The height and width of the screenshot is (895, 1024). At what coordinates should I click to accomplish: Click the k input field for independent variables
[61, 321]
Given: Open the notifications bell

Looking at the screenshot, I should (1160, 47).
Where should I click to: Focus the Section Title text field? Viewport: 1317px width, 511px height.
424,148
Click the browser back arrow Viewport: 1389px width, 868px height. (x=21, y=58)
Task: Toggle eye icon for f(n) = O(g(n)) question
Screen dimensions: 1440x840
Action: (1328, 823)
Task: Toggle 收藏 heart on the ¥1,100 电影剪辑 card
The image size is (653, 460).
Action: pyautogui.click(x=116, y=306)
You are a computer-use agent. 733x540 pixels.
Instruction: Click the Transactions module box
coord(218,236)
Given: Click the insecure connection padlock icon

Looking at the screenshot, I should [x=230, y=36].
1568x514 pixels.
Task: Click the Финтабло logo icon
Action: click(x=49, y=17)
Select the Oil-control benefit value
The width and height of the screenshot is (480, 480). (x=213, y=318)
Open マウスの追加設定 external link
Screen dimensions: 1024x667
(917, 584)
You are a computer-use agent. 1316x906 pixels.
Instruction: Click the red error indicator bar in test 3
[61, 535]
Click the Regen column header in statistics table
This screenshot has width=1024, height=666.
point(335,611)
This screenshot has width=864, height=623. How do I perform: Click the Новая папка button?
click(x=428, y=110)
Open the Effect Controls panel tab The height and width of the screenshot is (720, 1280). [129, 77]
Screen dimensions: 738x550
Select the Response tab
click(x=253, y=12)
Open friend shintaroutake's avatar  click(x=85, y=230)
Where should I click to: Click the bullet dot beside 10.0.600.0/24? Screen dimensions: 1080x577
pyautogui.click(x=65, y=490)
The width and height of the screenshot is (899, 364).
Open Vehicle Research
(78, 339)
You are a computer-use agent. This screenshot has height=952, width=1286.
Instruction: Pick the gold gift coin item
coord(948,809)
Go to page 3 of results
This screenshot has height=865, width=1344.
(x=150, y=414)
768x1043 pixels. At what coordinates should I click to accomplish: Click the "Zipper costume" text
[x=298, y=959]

● ● ● ● ●

### Exercise aim
Reproduce each of the lines above verbatim, from the first through the last.

### Task solution
The height and width of the screenshot is (895, 1024). At what coordinates should I click to accomplish: Click the k input field for independent variables
[61, 321]
Given: Open the notifications bell

Looking at the screenshot, I should (1160, 47).
Where should I click to: Focus the Section Title text field? Viewport: 1317px width, 511px height.
424,148
Click the browser back arrow Viewport: 1389px width, 868px height. (x=21, y=58)
Task: Toggle eye icon for f(n) = O(g(n)) question
Screen dimensions: 1440x840
Action: (1328, 823)
Task: Toggle 收藏 heart on the ¥1,100 电影剪辑 card
The image size is (653, 460).
Action: pyautogui.click(x=116, y=306)
You are a computer-use agent. 733x540 pixels.
Instruction: Click the Transactions module box
coord(218,236)
Given: Click the insecure connection padlock icon

Looking at the screenshot, I should [x=230, y=36].
1568x514 pixels.
Task: Click the Финтабло logo icon
Action: click(x=49, y=17)
Select the Oil-control benefit value
The width and height of the screenshot is (480, 480). (x=213, y=318)
Open マウスの追加設定 external link
Screen dimensions: 1024x667
(917, 584)
You are a computer-use agent. 1316x906 pixels.
Instruction: Click the red error indicator bar in test 3
[61, 535]
Click the Regen column header in statistics table
This screenshot has width=1024, height=666.
point(335,611)
This screenshot has width=864, height=623. How do I perform: Click the Новая папка button?
click(x=428, y=110)
Open the Effect Controls panel tab The height and width of the screenshot is (720, 1280). [129, 77]
Screen dimensions: 738x550
Select the Response tab
click(x=253, y=12)
Open friend shintaroutake's avatar  click(x=85, y=230)
Where should I click to: Click the bullet dot beside 10.0.600.0/24? Screen dimensions: 1080x577
pyautogui.click(x=65, y=490)
The width and height of the screenshot is (899, 364).
Open Vehicle Research
(78, 339)
You are a computer-use agent. This screenshot has height=952, width=1286.
Instruction: Pick the gold gift coin item
coord(948,809)
Go to page 3 of results
This screenshot has height=865, width=1344.
(x=150, y=414)
768x1043 pixels. At what coordinates should I click to accomplish: Click the "Zipper costume" text
[x=298, y=959]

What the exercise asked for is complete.